[Pixel coordinate grounding data]
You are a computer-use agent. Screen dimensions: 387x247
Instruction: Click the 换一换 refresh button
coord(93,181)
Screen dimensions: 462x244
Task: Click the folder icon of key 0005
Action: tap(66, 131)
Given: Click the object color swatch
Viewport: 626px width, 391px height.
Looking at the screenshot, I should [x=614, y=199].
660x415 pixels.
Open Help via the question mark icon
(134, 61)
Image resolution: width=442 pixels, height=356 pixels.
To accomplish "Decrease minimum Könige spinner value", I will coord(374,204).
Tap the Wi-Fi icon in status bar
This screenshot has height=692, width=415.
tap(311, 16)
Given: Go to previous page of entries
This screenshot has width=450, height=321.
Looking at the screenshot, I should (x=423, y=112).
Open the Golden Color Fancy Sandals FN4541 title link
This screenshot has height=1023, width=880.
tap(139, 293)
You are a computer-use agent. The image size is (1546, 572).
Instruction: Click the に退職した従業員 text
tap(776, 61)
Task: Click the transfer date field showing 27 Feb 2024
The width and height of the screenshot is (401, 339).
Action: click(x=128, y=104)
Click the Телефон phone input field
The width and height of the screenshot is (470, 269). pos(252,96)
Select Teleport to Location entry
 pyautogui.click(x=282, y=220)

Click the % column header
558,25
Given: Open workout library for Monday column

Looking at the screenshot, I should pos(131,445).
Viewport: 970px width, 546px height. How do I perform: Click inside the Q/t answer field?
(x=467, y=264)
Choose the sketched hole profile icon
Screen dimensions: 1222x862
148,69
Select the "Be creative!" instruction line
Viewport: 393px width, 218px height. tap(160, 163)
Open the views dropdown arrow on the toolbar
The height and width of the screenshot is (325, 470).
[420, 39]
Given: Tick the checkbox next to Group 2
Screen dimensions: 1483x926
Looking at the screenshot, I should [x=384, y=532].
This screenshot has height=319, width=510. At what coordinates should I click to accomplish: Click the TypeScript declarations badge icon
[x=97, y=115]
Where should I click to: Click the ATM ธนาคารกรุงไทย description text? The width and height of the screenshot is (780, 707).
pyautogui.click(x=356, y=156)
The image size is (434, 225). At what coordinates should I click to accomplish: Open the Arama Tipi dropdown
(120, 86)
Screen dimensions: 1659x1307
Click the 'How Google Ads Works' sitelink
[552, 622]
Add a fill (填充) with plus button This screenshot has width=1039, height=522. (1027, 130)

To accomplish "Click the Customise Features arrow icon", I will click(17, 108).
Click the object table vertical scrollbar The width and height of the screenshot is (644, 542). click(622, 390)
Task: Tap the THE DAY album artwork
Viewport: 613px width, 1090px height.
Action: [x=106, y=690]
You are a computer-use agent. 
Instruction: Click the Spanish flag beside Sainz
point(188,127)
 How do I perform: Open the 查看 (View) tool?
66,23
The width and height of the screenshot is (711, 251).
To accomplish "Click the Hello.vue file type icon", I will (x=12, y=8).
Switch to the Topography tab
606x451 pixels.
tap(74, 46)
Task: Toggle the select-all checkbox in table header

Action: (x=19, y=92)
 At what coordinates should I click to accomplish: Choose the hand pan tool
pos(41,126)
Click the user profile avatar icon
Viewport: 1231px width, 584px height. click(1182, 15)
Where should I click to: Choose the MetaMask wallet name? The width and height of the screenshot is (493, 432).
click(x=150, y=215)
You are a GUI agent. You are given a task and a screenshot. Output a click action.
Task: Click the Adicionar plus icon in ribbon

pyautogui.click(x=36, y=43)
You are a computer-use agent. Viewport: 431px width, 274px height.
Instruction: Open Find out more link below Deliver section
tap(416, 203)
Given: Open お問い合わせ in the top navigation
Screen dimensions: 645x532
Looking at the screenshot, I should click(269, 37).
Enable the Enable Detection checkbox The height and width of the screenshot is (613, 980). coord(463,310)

▶ [What needs to be done] Within the entries above, find each line where "agent" appears; copy every one.

▶ [Output]
You are a computer-use agent. Screen dimensions: 387x247
You are a computer-use agent. The image size is (1546, 572).
You are a computer-use agent. 
You are a GUI agent. You are given a task and a screenshot. Output a click action.
You are a computer-use agent. Viewport: 431px width, 274px height.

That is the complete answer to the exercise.